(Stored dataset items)
##############################
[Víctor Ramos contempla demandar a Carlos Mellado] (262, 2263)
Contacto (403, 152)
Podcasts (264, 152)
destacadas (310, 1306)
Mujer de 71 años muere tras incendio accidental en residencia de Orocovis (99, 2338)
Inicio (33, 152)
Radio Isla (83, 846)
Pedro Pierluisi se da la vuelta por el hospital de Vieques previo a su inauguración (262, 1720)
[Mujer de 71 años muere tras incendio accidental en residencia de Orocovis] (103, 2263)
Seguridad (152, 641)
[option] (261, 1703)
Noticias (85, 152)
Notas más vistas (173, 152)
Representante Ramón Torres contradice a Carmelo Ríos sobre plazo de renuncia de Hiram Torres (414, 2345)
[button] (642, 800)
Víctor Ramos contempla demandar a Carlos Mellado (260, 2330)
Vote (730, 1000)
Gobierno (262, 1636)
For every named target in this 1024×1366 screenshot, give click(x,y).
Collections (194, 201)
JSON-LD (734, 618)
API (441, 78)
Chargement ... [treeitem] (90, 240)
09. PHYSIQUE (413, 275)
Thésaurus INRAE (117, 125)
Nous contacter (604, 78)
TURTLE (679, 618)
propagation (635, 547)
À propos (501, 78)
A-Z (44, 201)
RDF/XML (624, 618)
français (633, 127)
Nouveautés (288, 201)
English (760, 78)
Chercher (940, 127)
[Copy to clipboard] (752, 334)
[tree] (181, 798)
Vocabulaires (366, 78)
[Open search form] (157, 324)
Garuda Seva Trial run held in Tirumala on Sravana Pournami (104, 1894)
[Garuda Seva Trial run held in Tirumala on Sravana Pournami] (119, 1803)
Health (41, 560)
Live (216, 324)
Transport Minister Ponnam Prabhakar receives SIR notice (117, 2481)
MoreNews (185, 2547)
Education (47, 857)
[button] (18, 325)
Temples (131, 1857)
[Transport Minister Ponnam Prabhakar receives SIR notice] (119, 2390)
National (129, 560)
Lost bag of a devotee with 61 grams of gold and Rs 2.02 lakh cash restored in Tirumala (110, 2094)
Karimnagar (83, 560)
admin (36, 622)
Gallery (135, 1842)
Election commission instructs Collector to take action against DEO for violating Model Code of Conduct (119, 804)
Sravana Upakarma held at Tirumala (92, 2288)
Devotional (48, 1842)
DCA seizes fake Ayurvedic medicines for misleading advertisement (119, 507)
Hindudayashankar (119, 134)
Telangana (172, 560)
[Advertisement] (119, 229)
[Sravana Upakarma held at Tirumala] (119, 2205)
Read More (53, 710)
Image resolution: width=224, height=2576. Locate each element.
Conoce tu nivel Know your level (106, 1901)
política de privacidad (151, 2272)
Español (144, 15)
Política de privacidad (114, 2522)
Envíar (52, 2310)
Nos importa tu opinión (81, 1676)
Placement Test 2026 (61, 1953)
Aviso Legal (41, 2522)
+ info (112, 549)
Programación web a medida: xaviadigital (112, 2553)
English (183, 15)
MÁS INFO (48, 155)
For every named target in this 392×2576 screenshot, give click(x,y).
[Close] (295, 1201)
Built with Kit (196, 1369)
##############################
**How to complete this task:** The answer should be an exact copy of the lines from the first line of the data through the line with "[button] (642, 800)" and should contain nothing else.

**The answer:**
[Víctor Ramos contempla demandar a Carlos Mellado] (262, 2263)
Contacto (403, 152)
Podcasts (264, 152)
destacadas (310, 1306)
Mujer de 71 años muere tras incendio accidental en residencia de Orocovis (99, 2338)
Inicio (33, 152)
Radio Isla (83, 846)
Pedro Pierluisi se da la vuelta por el hospital de Vieques previo a su inauguración (262, 1720)
[Mujer de 71 años muere tras incendio accidental en residencia de Orocovis] (103, 2263)
Seguridad (152, 641)
[option] (261, 1703)
Noticias (85, 152)
Notas más vistas (173, 152)
Representante Ramón Torres contradice a Carmelo Ríos sobre plazo de renuncia de Hiram Torres (414, 2345)
[button] (642, 800)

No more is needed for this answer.